Law Rides the Range by Walt Coburn (1935)


A pretty run of the mill novel, but with some nice twists and turns and a couple of interesting characters.

Law Rides the Range is the story of Joe Morgan, the man who grew up with a reputation for being the son of an outlaw; his father, Wade, killed the town boss, Shotgun Riley and went off to join the Hole in the Wall Gang, the Wild Bunch.
As a child, Joe shot Riley's comrade, Bull Mitchell the saloon owner, but as he grows up he's taught not to become an outlaw like his father, but to become a lawyer instead. A lawman, anyway.

Now he's decided to bring Mitchell and the Clantons to justice, and finds himself in a love triangle between his childhood friend Amy Steele, and the new girl in town, Kit Kavanaugh.

I was pleasantly surprised by Kit because she defied all my expectations of what I've seen from female characters like her in Hollywood Westerns. She's much too complicated to be a "bad girl", which she would have been in any other story.

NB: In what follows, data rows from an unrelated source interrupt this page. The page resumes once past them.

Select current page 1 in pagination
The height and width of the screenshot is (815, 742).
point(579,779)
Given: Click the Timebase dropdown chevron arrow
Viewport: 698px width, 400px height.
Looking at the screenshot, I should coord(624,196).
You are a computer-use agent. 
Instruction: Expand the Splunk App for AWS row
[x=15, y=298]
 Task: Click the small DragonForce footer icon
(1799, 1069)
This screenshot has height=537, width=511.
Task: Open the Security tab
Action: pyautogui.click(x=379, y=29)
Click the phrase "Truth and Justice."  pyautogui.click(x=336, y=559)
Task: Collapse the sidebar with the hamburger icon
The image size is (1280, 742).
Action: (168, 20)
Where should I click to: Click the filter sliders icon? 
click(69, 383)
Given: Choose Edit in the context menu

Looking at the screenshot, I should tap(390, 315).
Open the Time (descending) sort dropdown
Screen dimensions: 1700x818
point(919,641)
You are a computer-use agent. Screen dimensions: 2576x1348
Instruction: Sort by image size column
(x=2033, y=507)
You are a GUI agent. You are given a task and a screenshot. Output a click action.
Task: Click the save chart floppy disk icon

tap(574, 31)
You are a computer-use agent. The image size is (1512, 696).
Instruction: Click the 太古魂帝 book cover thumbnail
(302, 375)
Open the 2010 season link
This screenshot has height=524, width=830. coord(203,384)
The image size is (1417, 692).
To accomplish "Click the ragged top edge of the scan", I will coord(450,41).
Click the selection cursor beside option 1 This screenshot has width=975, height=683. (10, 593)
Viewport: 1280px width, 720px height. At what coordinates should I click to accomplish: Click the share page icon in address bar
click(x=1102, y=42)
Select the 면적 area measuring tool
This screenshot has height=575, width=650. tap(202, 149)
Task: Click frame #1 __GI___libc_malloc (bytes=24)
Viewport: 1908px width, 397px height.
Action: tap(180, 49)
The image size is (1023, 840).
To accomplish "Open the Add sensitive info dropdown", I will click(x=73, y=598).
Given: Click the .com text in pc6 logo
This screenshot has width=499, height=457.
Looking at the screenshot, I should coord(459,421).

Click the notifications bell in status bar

Not only did she have the conscience to go out and rescue her romantic rival Amy from the Clanton brothers, she also manages to avoid getting captured herself, even chasing them out with a few threats.
I thought she was going to get killed so she can be out of the way for Joe and Amy to get married. No way. She personally encourages them to marry, and goes off and marries Pete Smyth instead.
At times she was the hero of the story, not Joe.
Sure, she's told not to fight by Wade Morgan during his final standoff, but other than that, she's a badass all the same.

Coburn gives a very good sense of time, place and even community, allowing us to get to know some of the townspeople of Pay Dirt.

The story isn't all that memorable and the characters are mostly archetypes. I'm getting shades of Morgan Park from Silver Canyon reflected in Bull Mitchell. They both even get in fistfights with the respective heroes.
We know that Amy Steele is the civilized girl, the good one, that the hero is fated to marry. But at least unlike in Silver Canyon the hero knows the girl for a long time, as opposed to deciding to marry her at first sight and refusing to take no for an answer.

The action and suspense is good in this one. There's even one moment that really shocked me.

In the end, everything is set right and Joe and his father's partner Bob Burch hang up their guns, with amazing ease. Everything is tied up satisfactorily, even though lives have been lost in the process.

Law Rides the Range was an engaging read that I got through quickly.

Not much to say about it, but Kit was really cool.